Pourquoi vouloir apaiser les relations sociales quand on peut réprimer à tous crins? C'est ce qui a du se dire entre le président Emmanuel Macron, le Premier ministre Édouard Philippe, le ministre de l'Intérieur Christophe Castaner et la ministre de la Justice Nicole Belloubet lundi 18 mars, pour trouver une réplique à la journée de mobilisation des Gilets jaunes en convergence avec la marche du siècle et la marche des solidarités, samedi 16 mars, mais dont l'attention médiatique était surtout centrée sur les dégradations d'enseignes et de restaurants sur l'avenue des Champs-Élysées. Les images du Fouquet's brûlant ont fait pousser des cris d'orfraie aux bien-pensants digne des hurlements des Versaillais de 1871 quand ils apprirent que la Commune de Paris décréta la destruction de la colonne Vendôme.

Répression comme mot d'ordre

Face à ces images qui ont instillé de la peur chez les bourgeois, qui ont porté Macron au pouvoir et qui, en retour, mène une politique de classe confirmant ainsi le "cens caché" de cette a-démocratie française, ou cette démocrature hexagonale - c'est selon -, le pouvoir ne pouvait que réagir (cf lien).
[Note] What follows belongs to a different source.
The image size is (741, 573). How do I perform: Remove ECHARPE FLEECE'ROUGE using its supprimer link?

Mais quel mot d'ordre suivre? C'est celui de la répression qui a été privilégié, avec un bouclage des Champs-Élysées afin d'en interdire l'accès - tout comme la place Pey-Berland à Bordeaux et la place du Capitole à Toulouse -, une augmentation des amendes pour présence dans des manifs interdites, un renforcement des moyens des forces de l'ordre social pour interpeller, réprimer le mouvement des gilets jaunes et les "casseurs" - sauf des flics infiltrés, sans doute -, ou encore le remplacement du préfet de police de Paris, Michel Delpuech, par le préfet de la Gironde, Didier Lallement, qui s'était récemment distingué en défendant des policiers qui s'en étaient pris au député de la France insoumise Loïc Prud'homme.
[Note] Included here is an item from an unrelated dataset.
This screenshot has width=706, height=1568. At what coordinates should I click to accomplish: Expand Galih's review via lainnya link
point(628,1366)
Ne pas avouer de faiblesses

Ce renforcement sécuritaire, qui s'inscrit dans le contexte de la loi anti-casseurs, dont on attend l'avis du Conseil Constitutionnel, montre combien le pouvoir refuse une sortie politique car ce serait, à ses yeux, un aveu de faiblesse envers son électorat bourgeois à qui il doit rendre service de manière exclusive, illustrant le fait que l'État est redevenu un agent au service du Capital depuis plus de 30 ans. Or, si Macron et le gouvernement ont dû formuler des annonces mi-décembre sur le pouvoir d'achat en mode poudre de perlimpinpin, c'était suite à une violence de certains gilets jaunes début décembre qui était en conséquence d'une répression exponentielle des forces de l'ordre social.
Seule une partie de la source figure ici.